** Collected data entries **
....
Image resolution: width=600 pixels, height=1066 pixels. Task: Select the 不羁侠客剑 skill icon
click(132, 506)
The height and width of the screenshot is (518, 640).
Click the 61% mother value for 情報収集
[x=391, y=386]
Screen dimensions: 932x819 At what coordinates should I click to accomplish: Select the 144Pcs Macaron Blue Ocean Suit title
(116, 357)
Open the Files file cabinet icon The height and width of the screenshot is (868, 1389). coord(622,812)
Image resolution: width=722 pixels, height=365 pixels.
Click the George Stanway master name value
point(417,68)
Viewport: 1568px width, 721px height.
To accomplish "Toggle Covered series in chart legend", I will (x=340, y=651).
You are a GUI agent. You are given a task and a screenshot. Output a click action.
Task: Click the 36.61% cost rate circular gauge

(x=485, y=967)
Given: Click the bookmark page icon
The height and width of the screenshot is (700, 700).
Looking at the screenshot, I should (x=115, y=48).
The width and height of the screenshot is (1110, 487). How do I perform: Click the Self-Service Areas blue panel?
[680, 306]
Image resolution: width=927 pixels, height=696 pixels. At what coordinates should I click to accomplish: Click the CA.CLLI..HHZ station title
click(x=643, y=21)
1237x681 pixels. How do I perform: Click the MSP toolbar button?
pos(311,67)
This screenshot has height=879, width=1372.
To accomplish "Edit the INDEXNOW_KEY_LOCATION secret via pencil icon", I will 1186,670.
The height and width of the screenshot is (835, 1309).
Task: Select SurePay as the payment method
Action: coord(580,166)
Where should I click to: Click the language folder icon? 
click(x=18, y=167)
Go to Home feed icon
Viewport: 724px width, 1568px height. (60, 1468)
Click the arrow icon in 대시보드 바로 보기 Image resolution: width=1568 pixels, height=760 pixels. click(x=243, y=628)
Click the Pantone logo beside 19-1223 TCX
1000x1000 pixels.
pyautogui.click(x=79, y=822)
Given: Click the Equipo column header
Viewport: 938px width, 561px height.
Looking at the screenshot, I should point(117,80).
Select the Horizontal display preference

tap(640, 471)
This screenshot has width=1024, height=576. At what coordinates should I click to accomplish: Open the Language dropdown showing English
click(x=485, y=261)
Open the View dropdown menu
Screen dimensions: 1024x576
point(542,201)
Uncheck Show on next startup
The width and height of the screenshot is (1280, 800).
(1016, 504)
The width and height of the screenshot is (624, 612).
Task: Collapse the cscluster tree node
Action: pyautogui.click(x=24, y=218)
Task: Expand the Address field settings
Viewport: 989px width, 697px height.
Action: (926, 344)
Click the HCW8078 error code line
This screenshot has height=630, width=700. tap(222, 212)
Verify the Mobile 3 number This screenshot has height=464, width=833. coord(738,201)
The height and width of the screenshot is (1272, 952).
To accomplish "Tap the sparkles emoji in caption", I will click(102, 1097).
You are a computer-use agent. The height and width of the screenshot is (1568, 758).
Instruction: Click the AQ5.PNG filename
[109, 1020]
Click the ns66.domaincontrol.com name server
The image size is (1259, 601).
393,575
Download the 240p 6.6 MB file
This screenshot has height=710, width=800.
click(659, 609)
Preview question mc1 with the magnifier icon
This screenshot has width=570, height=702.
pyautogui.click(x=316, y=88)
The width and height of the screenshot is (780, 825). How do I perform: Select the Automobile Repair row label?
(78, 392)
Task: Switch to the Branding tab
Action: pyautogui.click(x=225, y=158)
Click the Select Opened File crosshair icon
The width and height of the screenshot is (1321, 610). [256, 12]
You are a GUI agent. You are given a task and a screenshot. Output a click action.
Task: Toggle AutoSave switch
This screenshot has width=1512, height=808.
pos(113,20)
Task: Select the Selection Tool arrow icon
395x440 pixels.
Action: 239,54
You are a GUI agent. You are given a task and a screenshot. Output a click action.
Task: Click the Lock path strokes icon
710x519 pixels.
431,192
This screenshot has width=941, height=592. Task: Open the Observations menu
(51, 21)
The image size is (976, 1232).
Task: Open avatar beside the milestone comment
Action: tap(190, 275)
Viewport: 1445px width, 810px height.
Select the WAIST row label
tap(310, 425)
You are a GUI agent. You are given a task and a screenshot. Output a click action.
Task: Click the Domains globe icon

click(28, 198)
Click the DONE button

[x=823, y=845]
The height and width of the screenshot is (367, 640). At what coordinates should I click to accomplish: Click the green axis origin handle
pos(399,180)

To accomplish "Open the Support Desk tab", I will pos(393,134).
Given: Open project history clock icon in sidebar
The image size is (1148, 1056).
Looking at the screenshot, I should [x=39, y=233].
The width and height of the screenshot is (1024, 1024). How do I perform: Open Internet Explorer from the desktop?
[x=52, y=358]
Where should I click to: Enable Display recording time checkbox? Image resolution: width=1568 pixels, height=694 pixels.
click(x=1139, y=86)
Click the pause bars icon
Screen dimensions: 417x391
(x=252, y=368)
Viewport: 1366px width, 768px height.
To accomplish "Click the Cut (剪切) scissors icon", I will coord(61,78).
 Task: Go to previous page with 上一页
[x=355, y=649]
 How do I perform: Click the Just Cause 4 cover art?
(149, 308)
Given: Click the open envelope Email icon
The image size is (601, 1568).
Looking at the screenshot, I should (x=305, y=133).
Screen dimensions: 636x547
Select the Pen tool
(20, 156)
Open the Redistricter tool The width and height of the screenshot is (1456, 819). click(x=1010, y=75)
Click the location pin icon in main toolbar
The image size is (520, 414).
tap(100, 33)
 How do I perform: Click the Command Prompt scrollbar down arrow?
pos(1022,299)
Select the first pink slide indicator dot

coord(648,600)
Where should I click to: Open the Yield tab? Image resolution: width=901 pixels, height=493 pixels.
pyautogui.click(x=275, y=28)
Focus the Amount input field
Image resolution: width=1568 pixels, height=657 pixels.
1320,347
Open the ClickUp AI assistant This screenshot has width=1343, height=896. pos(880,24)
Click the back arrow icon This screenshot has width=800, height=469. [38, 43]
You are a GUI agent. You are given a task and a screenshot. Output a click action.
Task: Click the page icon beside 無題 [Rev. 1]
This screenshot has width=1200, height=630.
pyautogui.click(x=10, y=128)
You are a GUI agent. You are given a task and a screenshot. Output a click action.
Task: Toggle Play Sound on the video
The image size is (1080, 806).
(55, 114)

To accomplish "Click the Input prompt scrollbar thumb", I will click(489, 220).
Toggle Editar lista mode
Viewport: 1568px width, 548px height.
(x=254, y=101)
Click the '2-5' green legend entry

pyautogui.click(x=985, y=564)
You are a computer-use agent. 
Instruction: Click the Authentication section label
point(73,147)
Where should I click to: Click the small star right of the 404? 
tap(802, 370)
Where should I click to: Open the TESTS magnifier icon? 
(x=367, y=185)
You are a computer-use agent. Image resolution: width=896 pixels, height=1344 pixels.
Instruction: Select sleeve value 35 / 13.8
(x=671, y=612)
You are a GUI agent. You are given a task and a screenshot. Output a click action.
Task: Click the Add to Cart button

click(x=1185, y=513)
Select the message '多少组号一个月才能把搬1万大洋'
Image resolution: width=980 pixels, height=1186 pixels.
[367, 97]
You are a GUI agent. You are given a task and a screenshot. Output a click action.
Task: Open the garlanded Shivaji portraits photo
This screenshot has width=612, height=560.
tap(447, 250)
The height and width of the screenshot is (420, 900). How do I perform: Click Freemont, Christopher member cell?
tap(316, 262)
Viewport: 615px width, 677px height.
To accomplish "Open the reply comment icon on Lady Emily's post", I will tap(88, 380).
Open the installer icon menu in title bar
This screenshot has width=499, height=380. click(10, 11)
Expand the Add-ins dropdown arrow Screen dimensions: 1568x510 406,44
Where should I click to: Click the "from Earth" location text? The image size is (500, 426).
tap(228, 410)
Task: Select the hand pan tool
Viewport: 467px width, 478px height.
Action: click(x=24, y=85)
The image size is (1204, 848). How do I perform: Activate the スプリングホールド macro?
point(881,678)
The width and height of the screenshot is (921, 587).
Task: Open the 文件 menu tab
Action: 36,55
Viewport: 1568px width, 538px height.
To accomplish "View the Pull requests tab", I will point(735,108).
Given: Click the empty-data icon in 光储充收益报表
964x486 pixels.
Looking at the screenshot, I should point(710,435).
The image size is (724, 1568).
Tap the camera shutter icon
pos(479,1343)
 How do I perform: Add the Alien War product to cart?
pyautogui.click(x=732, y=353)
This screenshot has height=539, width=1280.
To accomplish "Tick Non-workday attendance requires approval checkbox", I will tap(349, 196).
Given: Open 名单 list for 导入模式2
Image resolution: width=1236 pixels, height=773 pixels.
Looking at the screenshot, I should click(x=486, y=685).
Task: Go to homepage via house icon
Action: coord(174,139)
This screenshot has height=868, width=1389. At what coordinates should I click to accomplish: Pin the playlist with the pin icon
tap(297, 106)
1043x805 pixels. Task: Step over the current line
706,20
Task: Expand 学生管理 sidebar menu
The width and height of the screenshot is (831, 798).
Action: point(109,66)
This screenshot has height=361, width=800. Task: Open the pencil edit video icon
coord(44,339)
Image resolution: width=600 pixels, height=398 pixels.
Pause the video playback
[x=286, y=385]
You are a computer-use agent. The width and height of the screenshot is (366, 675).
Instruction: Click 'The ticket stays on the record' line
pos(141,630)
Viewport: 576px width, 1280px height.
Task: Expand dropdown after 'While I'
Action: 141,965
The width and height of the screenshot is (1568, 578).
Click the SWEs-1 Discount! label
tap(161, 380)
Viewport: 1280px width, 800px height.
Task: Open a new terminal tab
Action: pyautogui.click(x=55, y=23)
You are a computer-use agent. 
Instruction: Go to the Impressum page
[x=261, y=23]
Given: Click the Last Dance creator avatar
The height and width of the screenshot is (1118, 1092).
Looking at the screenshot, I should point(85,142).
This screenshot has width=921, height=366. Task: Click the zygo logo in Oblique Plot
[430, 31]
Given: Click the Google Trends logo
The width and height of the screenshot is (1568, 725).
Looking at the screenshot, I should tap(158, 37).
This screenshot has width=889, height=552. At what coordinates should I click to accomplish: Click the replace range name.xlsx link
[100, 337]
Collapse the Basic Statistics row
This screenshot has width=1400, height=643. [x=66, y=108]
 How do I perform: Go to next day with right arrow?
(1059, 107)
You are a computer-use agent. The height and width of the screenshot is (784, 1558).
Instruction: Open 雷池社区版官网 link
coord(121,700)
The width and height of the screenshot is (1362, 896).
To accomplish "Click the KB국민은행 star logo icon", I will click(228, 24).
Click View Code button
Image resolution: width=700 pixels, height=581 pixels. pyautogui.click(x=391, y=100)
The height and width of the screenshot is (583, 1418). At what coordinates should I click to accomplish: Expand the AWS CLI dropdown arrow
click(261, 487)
....
** Exercise description **
Scan the lines above for the word "computer" and copy every one where it occurs.

** Solution to this problem **
You are a computer-use agent. The height and width of the screenshot is (1568, 758).
You are a computer-use agent. 
You are a computer-use agent. Image resolution: width=896 pixels, height=1344 pixels.
You are a computer-use agent. The width and height of the screenshot is (366, 675).
You are a computer-use agent. 
You are a computer-use agent. The height and width of the screenshot is (784, 1558).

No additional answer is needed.